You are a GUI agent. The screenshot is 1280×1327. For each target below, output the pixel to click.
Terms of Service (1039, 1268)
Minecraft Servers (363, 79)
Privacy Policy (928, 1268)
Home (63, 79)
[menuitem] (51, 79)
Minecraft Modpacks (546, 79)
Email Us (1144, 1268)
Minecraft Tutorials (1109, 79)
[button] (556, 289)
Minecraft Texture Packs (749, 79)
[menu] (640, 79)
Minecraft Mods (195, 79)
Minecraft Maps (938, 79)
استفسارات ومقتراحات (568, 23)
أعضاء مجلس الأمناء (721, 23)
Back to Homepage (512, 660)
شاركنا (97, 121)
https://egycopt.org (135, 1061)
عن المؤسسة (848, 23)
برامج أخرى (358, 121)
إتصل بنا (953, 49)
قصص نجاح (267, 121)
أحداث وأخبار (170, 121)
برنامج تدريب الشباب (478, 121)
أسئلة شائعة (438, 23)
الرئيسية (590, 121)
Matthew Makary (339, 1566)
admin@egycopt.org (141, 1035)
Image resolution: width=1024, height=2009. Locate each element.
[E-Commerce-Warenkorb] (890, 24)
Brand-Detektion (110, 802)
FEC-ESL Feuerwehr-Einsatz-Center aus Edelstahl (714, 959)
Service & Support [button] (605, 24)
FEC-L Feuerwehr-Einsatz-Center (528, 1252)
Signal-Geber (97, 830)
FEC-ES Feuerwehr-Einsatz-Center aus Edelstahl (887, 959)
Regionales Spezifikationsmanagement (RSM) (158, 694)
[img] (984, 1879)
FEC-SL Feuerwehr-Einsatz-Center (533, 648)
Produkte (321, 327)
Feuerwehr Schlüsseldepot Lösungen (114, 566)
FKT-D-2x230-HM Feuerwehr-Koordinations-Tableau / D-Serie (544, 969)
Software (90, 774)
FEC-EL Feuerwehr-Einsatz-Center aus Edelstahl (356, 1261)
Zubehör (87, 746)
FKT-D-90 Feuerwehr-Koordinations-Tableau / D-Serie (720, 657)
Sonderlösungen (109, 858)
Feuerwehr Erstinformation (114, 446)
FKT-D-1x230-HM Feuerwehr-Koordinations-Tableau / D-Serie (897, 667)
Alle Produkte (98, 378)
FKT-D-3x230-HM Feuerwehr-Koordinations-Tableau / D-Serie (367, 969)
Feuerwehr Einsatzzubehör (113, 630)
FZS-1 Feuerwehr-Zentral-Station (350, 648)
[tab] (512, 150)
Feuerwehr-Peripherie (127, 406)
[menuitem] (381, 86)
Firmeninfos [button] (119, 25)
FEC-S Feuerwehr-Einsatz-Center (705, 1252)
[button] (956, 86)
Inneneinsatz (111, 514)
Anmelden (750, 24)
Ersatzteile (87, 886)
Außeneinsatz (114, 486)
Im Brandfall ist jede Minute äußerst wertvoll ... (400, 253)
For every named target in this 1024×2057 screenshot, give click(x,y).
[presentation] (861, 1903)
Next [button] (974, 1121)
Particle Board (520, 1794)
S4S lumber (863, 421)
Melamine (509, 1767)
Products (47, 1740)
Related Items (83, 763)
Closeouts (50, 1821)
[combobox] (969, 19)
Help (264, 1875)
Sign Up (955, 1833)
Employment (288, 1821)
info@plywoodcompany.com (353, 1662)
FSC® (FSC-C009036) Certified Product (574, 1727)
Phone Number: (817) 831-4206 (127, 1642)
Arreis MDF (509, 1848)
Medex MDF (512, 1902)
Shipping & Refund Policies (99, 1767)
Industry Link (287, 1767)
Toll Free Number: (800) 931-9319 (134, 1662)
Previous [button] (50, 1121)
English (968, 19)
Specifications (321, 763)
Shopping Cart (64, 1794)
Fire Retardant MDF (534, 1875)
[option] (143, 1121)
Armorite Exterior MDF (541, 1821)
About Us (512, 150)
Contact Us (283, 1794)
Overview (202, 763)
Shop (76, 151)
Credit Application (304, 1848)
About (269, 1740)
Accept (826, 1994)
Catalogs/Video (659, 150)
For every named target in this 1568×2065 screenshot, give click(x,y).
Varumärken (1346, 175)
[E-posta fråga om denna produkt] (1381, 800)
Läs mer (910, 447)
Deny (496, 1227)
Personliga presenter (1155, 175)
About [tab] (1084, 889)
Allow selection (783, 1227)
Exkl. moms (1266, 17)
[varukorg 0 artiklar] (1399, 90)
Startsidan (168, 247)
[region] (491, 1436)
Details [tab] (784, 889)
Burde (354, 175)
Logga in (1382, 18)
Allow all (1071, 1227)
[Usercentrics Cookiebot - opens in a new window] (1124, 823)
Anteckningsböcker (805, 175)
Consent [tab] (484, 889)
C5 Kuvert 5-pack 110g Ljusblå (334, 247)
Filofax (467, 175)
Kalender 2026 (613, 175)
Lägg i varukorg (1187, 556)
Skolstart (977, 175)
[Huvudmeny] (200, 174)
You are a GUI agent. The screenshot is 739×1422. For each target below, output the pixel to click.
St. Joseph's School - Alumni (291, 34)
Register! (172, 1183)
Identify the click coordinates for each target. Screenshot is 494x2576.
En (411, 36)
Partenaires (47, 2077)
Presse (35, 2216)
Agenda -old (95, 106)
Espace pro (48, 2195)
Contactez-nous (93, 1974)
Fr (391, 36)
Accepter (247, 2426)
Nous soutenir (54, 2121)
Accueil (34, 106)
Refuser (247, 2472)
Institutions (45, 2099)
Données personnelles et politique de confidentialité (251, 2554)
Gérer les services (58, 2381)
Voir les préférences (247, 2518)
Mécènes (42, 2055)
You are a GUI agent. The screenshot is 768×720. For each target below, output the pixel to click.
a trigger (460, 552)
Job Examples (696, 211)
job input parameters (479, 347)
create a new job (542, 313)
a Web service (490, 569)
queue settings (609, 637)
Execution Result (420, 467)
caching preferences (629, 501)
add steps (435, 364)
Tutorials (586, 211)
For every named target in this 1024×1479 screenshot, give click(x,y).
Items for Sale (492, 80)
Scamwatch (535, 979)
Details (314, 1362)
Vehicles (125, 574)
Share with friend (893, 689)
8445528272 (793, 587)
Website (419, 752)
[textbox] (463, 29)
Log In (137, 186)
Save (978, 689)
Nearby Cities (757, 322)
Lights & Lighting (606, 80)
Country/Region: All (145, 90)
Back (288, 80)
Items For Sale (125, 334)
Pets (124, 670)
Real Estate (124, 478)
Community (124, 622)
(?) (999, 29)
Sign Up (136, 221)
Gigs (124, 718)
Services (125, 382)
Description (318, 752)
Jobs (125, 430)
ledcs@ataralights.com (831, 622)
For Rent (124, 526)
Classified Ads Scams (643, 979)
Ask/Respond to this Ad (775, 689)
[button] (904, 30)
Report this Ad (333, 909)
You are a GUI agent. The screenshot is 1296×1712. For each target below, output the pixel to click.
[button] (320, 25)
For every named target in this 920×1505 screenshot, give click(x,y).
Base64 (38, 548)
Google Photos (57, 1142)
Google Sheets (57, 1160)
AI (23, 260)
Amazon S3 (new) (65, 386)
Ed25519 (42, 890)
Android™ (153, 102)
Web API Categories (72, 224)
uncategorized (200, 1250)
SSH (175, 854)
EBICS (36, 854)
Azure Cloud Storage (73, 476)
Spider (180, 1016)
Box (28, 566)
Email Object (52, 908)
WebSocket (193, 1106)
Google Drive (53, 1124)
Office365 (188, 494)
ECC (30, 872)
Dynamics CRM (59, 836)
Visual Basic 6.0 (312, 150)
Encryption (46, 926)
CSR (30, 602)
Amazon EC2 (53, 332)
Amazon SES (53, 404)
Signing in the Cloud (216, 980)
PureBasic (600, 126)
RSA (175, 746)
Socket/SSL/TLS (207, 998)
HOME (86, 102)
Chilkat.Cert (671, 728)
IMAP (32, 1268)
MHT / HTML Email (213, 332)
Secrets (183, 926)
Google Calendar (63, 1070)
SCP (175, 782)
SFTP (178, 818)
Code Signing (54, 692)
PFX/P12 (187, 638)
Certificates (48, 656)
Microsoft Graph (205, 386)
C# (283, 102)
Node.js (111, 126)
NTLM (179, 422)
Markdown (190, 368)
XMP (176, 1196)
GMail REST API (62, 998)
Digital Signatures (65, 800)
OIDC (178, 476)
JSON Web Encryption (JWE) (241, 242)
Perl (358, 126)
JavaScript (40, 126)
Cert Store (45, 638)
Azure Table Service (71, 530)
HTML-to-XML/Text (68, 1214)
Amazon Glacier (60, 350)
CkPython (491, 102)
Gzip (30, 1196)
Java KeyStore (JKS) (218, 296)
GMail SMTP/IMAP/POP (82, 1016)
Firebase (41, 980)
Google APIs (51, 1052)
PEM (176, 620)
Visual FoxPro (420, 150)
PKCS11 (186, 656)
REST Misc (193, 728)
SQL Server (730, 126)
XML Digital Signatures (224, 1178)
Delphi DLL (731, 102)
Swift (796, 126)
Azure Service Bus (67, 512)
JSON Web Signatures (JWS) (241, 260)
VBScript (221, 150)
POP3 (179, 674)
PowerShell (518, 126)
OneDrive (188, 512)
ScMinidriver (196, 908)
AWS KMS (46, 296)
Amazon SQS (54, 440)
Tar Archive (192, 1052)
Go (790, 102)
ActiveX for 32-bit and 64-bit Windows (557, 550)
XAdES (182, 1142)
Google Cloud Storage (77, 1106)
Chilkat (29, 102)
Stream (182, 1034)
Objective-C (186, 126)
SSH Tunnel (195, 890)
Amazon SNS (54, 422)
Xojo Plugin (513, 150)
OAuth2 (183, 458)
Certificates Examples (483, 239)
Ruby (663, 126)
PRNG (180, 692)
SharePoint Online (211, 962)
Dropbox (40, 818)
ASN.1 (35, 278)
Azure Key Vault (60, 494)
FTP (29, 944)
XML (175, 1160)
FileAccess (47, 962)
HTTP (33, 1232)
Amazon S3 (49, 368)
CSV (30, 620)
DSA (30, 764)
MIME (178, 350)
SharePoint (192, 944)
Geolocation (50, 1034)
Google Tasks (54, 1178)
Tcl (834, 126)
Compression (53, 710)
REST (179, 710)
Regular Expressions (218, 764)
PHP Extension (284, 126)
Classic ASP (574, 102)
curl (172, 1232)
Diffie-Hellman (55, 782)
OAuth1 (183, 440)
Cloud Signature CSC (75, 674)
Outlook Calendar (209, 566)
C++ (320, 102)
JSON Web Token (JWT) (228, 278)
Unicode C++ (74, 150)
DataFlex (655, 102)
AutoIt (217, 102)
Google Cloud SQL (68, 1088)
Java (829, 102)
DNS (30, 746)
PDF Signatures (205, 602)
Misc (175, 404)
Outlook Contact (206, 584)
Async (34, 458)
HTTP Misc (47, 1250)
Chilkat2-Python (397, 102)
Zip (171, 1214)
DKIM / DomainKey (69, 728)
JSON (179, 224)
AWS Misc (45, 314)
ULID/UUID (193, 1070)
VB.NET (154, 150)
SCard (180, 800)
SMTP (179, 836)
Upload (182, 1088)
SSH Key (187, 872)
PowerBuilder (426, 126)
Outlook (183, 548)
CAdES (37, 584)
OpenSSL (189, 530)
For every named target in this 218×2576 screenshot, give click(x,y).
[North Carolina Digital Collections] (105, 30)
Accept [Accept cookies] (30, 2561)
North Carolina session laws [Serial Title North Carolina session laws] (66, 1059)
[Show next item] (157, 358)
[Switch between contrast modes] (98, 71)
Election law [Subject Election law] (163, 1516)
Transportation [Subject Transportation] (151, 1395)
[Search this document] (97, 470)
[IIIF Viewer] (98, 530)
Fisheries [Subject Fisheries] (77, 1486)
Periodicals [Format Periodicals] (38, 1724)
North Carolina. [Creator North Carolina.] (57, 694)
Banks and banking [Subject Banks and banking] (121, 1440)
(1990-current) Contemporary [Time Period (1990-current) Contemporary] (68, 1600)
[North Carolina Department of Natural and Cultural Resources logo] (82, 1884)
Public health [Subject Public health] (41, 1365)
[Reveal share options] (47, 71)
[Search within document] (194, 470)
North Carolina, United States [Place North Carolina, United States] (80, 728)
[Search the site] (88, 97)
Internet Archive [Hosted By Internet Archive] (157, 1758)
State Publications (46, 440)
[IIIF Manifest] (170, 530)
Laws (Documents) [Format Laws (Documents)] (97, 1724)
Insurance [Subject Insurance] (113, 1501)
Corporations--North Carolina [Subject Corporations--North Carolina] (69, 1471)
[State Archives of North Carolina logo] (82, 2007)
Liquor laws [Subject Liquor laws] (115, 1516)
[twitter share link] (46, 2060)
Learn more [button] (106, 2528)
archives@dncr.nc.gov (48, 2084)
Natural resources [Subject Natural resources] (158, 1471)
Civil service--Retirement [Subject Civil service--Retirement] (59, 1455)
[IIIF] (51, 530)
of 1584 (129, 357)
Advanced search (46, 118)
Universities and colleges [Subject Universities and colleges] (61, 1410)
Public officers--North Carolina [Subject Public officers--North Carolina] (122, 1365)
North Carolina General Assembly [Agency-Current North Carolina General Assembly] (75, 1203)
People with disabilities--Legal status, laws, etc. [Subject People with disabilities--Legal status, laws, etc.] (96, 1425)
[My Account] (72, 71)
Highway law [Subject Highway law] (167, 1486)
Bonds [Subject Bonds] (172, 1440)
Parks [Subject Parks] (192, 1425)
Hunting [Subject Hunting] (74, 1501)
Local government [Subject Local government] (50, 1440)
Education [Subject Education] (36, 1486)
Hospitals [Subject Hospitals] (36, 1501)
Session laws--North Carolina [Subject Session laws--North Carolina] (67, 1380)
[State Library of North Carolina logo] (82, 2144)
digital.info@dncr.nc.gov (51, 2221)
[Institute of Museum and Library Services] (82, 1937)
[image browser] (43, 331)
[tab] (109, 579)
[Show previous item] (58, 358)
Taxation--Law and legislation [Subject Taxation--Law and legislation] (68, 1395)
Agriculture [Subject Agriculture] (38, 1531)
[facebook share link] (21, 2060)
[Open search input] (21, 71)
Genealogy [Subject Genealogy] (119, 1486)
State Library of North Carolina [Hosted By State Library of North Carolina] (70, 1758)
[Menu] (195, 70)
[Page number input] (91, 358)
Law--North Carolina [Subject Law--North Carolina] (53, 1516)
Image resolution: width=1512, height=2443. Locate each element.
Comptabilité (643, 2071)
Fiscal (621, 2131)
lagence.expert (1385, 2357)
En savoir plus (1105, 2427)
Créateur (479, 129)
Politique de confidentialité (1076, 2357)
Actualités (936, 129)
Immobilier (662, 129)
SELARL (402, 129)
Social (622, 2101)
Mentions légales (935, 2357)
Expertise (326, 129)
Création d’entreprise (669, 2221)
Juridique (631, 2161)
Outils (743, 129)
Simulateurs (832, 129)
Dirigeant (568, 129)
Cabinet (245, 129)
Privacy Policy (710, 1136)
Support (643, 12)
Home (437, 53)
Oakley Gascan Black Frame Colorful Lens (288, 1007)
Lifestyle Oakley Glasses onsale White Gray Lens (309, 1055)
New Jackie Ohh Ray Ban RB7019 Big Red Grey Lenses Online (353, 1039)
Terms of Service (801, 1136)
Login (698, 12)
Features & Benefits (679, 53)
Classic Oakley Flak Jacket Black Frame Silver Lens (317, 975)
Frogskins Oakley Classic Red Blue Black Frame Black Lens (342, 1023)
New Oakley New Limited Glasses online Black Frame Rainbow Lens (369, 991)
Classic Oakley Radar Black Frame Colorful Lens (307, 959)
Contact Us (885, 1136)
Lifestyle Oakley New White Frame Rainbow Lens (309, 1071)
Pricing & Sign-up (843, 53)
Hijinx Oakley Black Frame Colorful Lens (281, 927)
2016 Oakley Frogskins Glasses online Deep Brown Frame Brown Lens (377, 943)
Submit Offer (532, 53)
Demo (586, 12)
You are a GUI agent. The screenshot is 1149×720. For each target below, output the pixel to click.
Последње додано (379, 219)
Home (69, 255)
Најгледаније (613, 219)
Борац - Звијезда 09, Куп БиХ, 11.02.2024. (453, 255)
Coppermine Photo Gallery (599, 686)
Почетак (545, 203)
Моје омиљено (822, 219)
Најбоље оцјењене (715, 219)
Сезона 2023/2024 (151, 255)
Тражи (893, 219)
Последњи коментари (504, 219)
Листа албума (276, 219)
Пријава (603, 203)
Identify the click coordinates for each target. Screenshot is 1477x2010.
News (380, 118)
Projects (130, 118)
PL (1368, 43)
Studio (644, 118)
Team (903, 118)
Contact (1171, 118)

* * *

• **EXERCISE INSTRUCTIONS**
Can you rewrite the material from the line with "RSA (175, 746)" to the line with "VBScript (221, 150)", changing "Azure" to "Windows Azure" and leaving everything else as it is? Give back only those lines.

• **TASK SOLUTION**
RSA (175, 746)
Socket/SSL/TLS (207, 998)
HOME (86, 102)
Chilkat.Cert (671, 728)
IMAP (32, 1268)
MHT / HTML Email (213, 332)
Secrets (183, 926)
Google Calendar (63, 1070)
SCP (175, 782)
SFTP (178, 818)
Code Signing (54, 692)
PFX/P12 (187, 638)
Certificates (48, 656)
Microsoft Graph (205, 386)
C# (283, 102)
Node.js (111, 126)
NTLM (179, 422)
Markdown (190, 368)
XMP (176, 1196)
GMail REST API (62, 998)
Digital Signatures (65, 800)
OIDC (178, 476)
JSON Web Encryption (JWE) (241, 242)
Perl (358, 126)
JavaScript (40, 126)
Cert Store (45, 638)
Windows Azure Table Service (71, 530)
HTML-to-XML/Text (68, 1214)
Amazon Glacier (60, 350)
CkPython (491, 102)
Gzip (30, 1196)
Java KeyStore (JKS) (218, 296)
GMail SMTP/IMAP/POP (82, 1016)
Firebase (41, 980)
Google APIs (51, 1052)
PEM (176, 620)
Visual FoxPro (420, 150)
PKCS11 (186, 656)
REST Misc (193, 728)
SQL Server (730, 126)
XML Digital Signatures (224, 1178)
Delphi DLL (731, 102)
Swift (796, 126)
Windows Azure Service Bus (67, 512)
JSON Web Signatures (JWS) (241, 260)
VBScript (221, 150)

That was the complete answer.